Now Lives In Brooklyn, where he shares a brownstone apartment with his husband, Karsten Ch’ien, and works in a tranquil studio in Sunset Park.
Claim to Fame Mr. Pendleton is an artist and rising art world star whose work has been included in the Venice Biennale and acquired by the Museum of Modern Art, the Guggenheim and the Tate Modern. “I moved to New York to be an artist when I was 18,” he said. “I always say to people that I went to art school in public.”

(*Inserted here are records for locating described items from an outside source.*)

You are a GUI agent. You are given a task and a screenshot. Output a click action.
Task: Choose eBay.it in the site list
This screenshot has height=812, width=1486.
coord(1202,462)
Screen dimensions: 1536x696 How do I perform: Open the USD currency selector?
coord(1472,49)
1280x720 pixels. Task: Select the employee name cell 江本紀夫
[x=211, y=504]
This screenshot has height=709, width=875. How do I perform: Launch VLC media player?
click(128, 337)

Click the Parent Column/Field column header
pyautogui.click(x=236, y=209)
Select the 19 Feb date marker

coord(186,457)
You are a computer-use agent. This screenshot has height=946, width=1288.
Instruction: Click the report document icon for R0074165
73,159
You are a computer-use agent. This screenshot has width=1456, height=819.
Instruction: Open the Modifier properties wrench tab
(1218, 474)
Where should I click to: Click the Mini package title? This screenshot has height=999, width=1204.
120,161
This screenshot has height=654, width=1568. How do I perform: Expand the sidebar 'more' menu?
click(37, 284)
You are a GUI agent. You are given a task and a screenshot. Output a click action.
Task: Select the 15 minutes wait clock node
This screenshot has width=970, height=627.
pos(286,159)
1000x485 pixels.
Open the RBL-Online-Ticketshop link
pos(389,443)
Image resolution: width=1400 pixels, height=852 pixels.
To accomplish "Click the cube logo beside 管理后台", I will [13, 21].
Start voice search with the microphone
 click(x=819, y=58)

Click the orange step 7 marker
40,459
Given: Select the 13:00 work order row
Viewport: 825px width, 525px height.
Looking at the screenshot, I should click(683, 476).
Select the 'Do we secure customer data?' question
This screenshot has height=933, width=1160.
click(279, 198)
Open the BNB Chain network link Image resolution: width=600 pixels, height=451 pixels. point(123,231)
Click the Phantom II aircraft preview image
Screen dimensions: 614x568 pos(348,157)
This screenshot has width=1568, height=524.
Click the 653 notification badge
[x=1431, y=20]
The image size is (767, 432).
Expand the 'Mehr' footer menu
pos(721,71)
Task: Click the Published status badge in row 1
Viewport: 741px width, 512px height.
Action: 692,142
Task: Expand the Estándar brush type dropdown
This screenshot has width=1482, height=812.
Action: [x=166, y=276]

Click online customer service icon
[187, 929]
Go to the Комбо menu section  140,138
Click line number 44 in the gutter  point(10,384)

Big Break Frustrated creatively in Brooklyn, Mr. Pendleton decamped to Germantown, N.Y., in the Hudson Valley in 2007 to live and work. “I began thinking very deeply about what it meant to create space for yourself as an artist from an art historical standpoint,” he said. “But also, what ideas can you contribute to the world as an artist that matter.” Out of that fertile time came his Black Dada paintings — large, monochromatic, abstract-seeming diptychs that incorporate type. He described Black Dada as “a way of articulating a broad conceptualization of blackness.” The paintings went on view at the New Museum, and one of them was acquired by MoMA.
Latest Projects Mr. Pendleton is finishing up “Black Dada Reader,” a book that incorporates essays by curators, as well as text from W. E. B. Dubois, Felix Gonzalez-Torres and others and will be published this fall by Walther Koenig Books. He is also working on a commission from MoMA to delve into the archive of Avalanche, the art magazine from the 1970s. The commission will result in a wall work, immersive floor to ceiling pieces, based on collages. In his studio, he has begun a new series of large-scale “wall” paintings using spray paint.
On Display Mr. Pendleton has three solo museum exhibitions this spring — at MOCA Cleveland until May 14; at the KW Institute for Contemporary Art in Berlin until May 14; and at the Baltimore Museum of Art through Oct. 1. The show in Baltimore is an exhibition of new work that responds to recent political events, and race in America in 2017.
Copy That As someone whose Saturday night out in high school was a trip to Borders, Mr. Pendleton finds two things indispensable to his work: books and his old Sharp copy machine. He can buy 10 to 15 books a week, he said, and when he comes across an image or a passage that inspires him, he copies it. “I’m hoping it never breaks down,” he said of the machine, which he calls the “queen of the studio.” He laughed. “I’m also hoping they don’t stop making the toner.”